Мертвенная неподвижность скелета и крабов слегка колебалась вследствие отражения подземных вод, трепетавших на этой окаменелости. Крабы как будто оканчивали пир. Ничего не могло быть страшнее этих мертвых гадов на этой мертвой добыче.
У Жилльята перед глазами была кладовая пьевры.
Мрачное видение. Фактическое подтверждение неумолимости внешней природы. Крабы съели человека, пьевра съела крабов.
Около трупа не было никакого признака одежды. Должно быть, его поймали голым.
Жилльят принялся осторожно и внимательно снимать крабов с человека. Кто был этот человек? Скелет удивительно хорошо сохранился, точно анатомический препарат; все мясо было снято, не оставалось ни одного мускула, а все кости были целы. Если б Жилльят знал в этом хоть на волос толку, он не мог бы не подивиться. Если б этот скелет не подернуло местами зеленью водорослей, он казался бы как из слоновой кости. Хрящевые части были отчетисто вычищены и все до одной целы.
Труп был как бы зарыт под мертвыми крабами; Жилльят разрывал его.
Вдруг он проворно нагнулся.
Он заметил вокруг позвоночного столба какую-то повязку.
То был кожаный пояс, очевидно, стягивавший человека при жизни.
Кожа заплеснела. Пряжка заржавела.
Жилльят потянул за пояс. Позвонки удерживали, и он должен был порвать их, чтобы достать его. Пояс оказался совершенно целым. Вокруг него начинала образовываться кора из раковин.
Он ощупал его и почувствовал внутри что-то твердое и четырехугольное. Расстегнуть пряжку не было никакой возможности. Он разрезал кожу ножом.
В поясе оказался маленький железный ящичек и несколько золотых монет. Жилльят насчитал двадцать гиней.
Железный ящичек был старинной матросской табакеркой на пружине. Он так сильно заржавел, что пружина не действовала.
Нож снова вывел Жилльята из затруднения. Он засунул оконечность его в скважину крышки и открыл ее.
Там оказались какие-то бумажки.
Маленькая пачка очень тоненьких листков, сложенных вчетверо, лежала на дне ящичка. Листки эти немножко отсырели, но не попортились. Ящичек, герметически запертый, предохранил их. Жилльят их развернул.

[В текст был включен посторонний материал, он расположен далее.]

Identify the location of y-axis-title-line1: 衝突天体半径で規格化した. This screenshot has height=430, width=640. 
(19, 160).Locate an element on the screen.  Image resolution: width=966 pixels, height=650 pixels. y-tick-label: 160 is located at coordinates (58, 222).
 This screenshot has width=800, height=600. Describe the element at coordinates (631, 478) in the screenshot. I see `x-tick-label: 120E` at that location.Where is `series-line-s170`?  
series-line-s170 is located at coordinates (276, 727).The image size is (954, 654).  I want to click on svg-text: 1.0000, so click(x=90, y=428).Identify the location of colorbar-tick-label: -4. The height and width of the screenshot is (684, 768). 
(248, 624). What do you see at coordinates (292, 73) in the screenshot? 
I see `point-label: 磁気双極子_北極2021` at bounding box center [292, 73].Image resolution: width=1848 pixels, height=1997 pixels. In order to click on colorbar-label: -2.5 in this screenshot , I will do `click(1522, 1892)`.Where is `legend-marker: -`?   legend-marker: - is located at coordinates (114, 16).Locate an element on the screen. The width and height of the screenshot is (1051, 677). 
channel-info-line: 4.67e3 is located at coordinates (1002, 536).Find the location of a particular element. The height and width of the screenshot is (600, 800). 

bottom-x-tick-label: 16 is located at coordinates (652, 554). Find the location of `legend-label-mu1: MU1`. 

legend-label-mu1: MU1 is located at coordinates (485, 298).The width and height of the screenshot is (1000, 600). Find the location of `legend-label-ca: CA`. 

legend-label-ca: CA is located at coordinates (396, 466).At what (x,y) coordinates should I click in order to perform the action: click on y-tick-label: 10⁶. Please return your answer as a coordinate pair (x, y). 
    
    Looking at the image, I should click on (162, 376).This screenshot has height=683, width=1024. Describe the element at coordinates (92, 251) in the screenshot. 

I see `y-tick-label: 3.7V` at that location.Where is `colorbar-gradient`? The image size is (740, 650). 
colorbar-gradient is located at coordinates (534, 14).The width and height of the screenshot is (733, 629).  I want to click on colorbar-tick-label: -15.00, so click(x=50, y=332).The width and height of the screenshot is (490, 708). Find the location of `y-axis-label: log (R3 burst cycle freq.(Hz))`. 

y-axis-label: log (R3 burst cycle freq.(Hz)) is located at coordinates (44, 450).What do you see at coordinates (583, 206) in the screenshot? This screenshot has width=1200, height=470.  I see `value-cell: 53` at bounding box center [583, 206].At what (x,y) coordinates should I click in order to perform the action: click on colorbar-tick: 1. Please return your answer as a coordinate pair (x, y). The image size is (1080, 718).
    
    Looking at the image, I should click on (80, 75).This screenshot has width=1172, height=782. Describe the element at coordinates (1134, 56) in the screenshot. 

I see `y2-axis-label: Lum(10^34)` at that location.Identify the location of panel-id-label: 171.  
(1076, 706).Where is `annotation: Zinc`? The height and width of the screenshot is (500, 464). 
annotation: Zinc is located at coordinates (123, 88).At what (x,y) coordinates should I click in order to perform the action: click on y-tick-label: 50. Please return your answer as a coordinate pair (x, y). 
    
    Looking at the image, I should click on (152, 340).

Это были три банковые билета, в тысячу фунтов стерлингов каждый; что составляло вместе семьдесят пять тысяч франков.
Жилльят уложил их снова в ящичек, прибавил к ним двадцать гиней и закрыл ящик как можно тщательнее.
Он принялся разглядывать пояс.
Кожа, когда-то лакированная снаружи, внутри была неотделанная. На этом темном фоне виднелось несколько букв, выведенных черными, жирными чернилами. Жилльят прочел: Сьер Клубен.